* Material for this task:
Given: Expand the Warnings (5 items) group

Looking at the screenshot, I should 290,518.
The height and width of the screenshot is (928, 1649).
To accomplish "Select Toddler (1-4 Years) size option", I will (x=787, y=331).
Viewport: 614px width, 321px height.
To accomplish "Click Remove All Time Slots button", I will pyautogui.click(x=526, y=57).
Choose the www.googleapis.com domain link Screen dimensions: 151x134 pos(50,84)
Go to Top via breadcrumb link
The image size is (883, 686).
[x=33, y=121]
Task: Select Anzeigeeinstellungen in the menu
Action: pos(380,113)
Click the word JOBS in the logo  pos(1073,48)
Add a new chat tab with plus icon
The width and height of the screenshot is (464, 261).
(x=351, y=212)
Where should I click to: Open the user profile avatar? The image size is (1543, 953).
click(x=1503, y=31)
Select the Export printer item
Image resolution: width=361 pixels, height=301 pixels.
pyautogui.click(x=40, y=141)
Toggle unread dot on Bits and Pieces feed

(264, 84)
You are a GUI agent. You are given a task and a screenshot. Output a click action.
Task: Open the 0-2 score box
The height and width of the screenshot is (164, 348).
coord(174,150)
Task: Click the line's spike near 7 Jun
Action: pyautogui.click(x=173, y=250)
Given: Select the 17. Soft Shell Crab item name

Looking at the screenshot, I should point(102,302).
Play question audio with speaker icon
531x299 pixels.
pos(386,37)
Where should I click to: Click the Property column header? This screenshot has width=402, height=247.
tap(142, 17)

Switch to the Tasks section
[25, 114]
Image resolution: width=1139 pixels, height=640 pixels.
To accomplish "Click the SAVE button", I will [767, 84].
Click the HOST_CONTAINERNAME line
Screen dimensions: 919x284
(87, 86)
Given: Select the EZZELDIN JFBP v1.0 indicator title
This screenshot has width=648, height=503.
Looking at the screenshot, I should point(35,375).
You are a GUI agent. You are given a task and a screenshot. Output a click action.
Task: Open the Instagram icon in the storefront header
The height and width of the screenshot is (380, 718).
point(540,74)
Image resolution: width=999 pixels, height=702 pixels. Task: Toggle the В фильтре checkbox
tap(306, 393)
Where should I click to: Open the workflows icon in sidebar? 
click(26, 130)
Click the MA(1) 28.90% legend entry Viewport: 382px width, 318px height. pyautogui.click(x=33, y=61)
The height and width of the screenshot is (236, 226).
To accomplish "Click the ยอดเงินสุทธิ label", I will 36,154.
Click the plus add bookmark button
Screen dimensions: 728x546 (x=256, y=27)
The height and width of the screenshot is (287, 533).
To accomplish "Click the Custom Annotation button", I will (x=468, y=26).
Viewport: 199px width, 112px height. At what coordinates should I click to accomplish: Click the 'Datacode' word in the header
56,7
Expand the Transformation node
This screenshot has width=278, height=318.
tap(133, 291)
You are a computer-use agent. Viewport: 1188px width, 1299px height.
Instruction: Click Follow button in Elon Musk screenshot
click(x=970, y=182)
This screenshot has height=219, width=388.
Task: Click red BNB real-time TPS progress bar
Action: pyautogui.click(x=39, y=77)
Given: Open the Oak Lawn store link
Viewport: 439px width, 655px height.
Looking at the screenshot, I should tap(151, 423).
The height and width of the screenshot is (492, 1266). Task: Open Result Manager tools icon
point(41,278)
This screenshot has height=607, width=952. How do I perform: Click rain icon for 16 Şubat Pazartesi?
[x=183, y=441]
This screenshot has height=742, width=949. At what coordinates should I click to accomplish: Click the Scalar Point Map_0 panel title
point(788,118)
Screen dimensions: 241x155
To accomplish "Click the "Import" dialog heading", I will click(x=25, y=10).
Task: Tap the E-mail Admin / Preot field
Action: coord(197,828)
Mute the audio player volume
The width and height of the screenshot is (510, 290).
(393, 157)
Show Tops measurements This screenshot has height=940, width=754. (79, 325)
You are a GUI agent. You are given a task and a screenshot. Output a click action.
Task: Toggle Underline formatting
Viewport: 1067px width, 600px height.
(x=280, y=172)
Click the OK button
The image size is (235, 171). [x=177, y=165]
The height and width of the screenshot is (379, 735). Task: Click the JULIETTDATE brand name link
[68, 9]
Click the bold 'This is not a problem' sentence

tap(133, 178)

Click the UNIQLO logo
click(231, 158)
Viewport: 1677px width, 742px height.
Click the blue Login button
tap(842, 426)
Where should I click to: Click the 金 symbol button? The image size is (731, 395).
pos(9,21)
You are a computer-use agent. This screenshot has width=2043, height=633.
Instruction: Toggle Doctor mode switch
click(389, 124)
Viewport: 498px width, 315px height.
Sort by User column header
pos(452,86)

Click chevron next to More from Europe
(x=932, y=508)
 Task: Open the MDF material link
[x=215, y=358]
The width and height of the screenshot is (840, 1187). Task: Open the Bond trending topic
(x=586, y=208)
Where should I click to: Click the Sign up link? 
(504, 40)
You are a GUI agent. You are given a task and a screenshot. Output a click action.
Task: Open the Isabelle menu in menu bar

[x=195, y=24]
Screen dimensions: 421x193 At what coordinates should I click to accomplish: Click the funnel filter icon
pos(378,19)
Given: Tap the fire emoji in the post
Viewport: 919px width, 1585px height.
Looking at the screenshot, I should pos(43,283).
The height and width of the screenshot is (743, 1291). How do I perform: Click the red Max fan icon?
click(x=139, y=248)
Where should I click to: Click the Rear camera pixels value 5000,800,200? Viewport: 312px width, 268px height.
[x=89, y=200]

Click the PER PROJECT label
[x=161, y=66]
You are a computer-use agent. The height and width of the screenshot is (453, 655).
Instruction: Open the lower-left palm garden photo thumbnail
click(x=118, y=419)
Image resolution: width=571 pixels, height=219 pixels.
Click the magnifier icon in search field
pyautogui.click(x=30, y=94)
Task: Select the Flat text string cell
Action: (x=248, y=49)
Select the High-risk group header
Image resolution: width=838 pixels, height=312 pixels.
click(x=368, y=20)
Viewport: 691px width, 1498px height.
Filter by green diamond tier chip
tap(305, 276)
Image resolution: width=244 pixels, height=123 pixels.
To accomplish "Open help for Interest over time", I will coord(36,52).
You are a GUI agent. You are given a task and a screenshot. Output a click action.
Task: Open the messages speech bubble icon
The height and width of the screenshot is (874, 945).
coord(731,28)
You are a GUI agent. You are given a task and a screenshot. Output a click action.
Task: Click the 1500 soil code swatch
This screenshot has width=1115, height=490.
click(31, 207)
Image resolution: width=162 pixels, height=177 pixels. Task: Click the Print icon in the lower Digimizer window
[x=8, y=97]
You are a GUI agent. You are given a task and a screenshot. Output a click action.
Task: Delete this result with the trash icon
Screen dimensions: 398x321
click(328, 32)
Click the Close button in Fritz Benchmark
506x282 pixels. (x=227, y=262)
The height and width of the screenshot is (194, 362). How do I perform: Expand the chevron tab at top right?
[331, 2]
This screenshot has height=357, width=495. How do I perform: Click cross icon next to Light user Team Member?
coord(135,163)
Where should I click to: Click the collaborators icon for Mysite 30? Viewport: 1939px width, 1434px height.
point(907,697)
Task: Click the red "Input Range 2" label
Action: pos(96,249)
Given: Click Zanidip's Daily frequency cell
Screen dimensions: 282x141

* Work to complete:
Count the lines in the data where "computer" occurs. Report the number only.

* Task solution:
3